Auf ein Marmeladenglas mit… Barbara Dammann und Angelika Schliemann.

Jeder kennt sie: Barbara Dammann und Angelika Schliemann – von hungrigen Student*innen liebevoll „die Mensadamen“ genannt. Woche für Woche kochen und verteilen sie Frühstück, Mittagessen und Abendbrot in der Lüneburger Mensa. Jetzt haben sie sich den Fragen des Jar of Truths gestellt – dem Marmeladenglas der Wahrheit. Wobei…

Blicken für uns auch nach der Arbeit in den Topf: Die Mensadamen Barbara Dammann (l.) und Angelika Schliemann (r.) stellen sich zu zweit unseren Fragen / Foto: Patrizia Jäger

Barbara: Das ist kein Marmeladenglas, sondern ein Einweck-Glas! Obst, Gurken, Bohnen, sowas ist da damals drin gewesen! Das könnt ihr aber nicht wissen, dafür seid ihr zu jung.

Diese Damen sind eindeutig vom Fach. Also dann: auf ein Einwegglas mit Barbara Dammann und Angelika Schliemann.

Univativ: Wollt ihr euch vielleicht kurz vorstellen und ein bisschen von euch erzählen?

Barbara: Ich heiße Barbara Dammann und bin als Semesterkraft hier in der Firma. Ich arbeite vier Stunden am Tag das Semester über. In den Semesterferien habe ich frei. Das mache ich jetzt schon seit 29 Jahren und fühle mich sehr wohl hier.

Angelika: Ich heiße Angelika Schliemann, bin seit 27 Jahren hier und arbeite das ganze Jahr über acht Stunden als Vollzeitkraft, morgens in der Produktion, mittags an der Kasse.

Barbara: So lange kennen wir uns schon!

Angelika: Wir sind zusammen alt geworden!

Univativ: Und wie seid ihr an die Leuphana gekommen?

Barbara: Ich bin durch die Mutter meiner Schwägerin dazu gekommen, die hier gearbeitet hat. Die brauchten hier noch jemanden und sie hat mich gefragt, ob ich mich nicht vorstellen möchte. Da hat Herr Nuschenpickel, (damaliger Leiter der Mensa, Anm. der Red.) gleich  gesagt: Kannst morgen anfangen! So bin ich dazu gekommen. Ins kalte Wasser rein.

# # # # # # #

AUFGABENSTELLUNG:
[a] Wie viele Stunden am Tag arbeitet Barbara Dammann laut dem Interview mit den Mensadamen während des Semesters?
[b] Gib für jede der folgenden Aussagen an, ob sie mit dem Interview mit den Mensadamen übereinstimmt, und belege dein Urteil mit einem wörtlichen Zitat. (i) Barbara Dammann arbeitet auch in den Semesterferien. (ii) Angelika Schliemann arbeitet mittags an der Kasse. (iii) Herr Nuschenpickel war damals Leiter der Mensa.
[c] Gib aus dem Interview mit den Mensadamen alles von „Univativ: Wollt ihr“ bis hinunter zu „die Leuphana gekommen?“ wortgetreu wieder.

DATENBLOCK:
# # # # # # #

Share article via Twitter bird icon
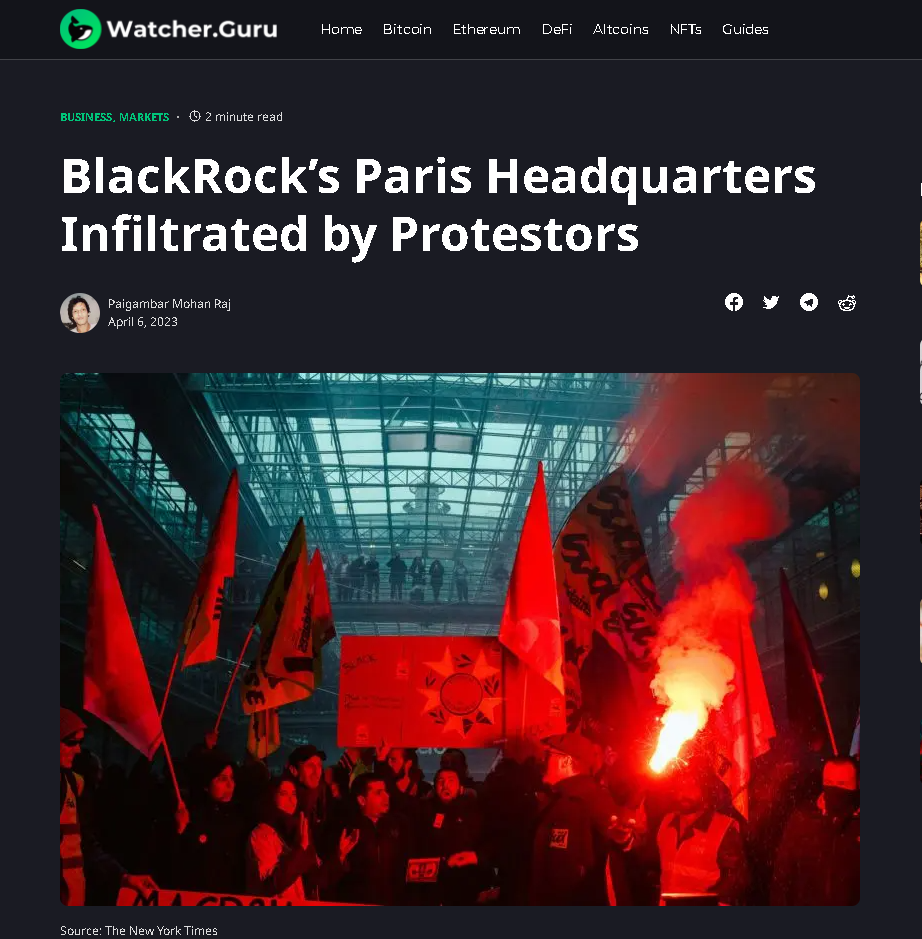 [x=771, y=302]
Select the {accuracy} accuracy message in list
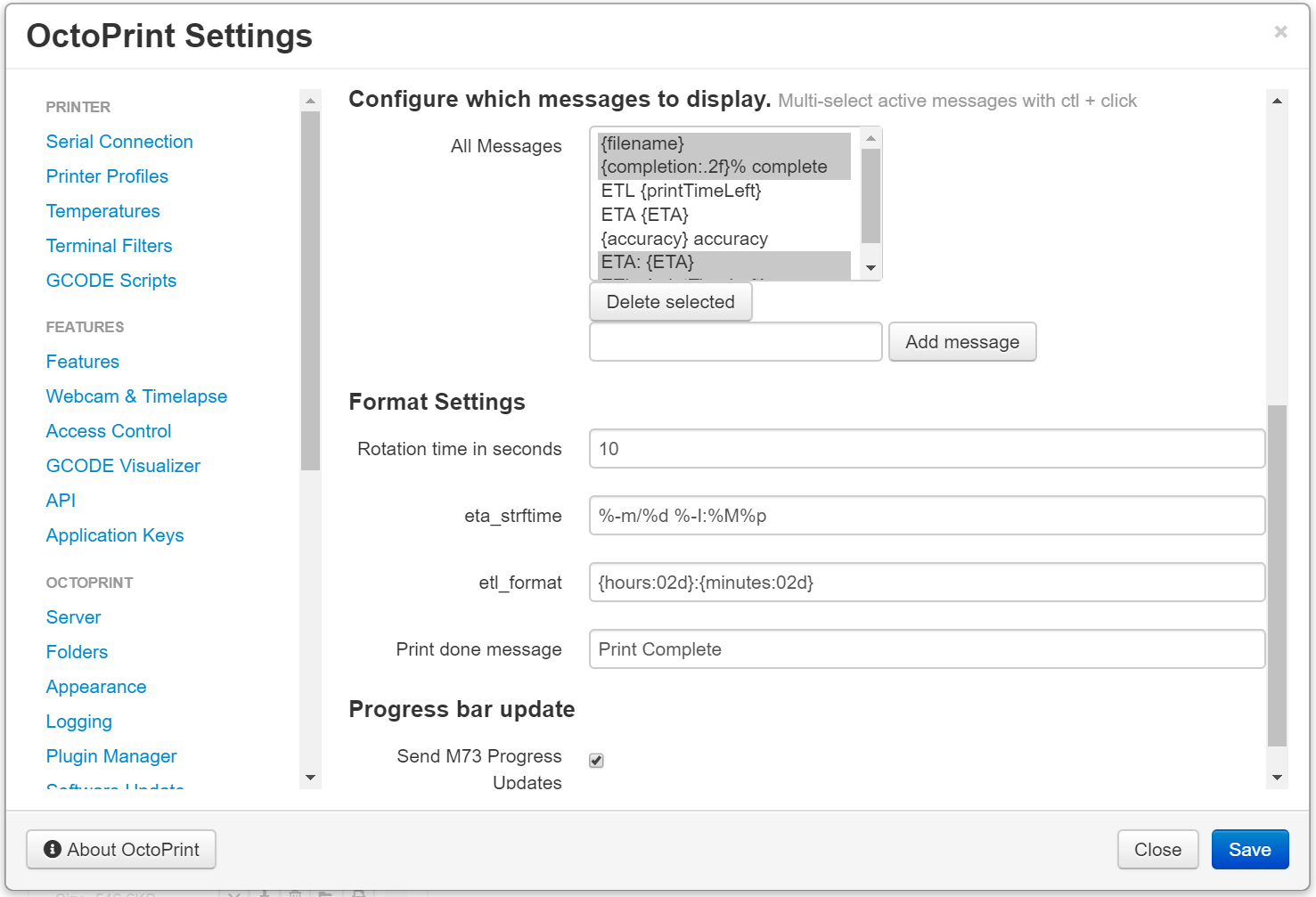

# # # # # # #

LÖSUNGEN:
[a] Vier Stunden am Tag.

[b]
(i) Nein: „In den Semesterferien habe ich frei.“
(ii) Ja: „morgens in der Produktion, mittags an der Kasse“
(iii) Ja: „damaliger Leiter der Mensa“

[c]
Univativ: Wollt ihr euch vielleicht kurz vorstellen und ein bisschen von euch erzählen?

Barbara: Ich heiße Barbara Dammann und bin als Semesterkraft hier in der Firma. Ich arbeite vier Stunden am Tag das Semester über. In den Semesterferien habe ich frei. Das mache ich jetzt schon seit 29 Jahren und fühle mich sehr wohl hier.

Angelika: Ich heiße Angelika Schliemann, bin seit 27 Jahren hier und arbeite das ganze Jahr über acht Stunden als Vollzeitkraft, morgens in der Produktion, mittags an der Kasse.

Barbara: So lange kennen wir uns schon!

Angelika: Wir sind zusammen alt geworden!

Univativ: Und wie seid ihr an die Leuphana gekommen?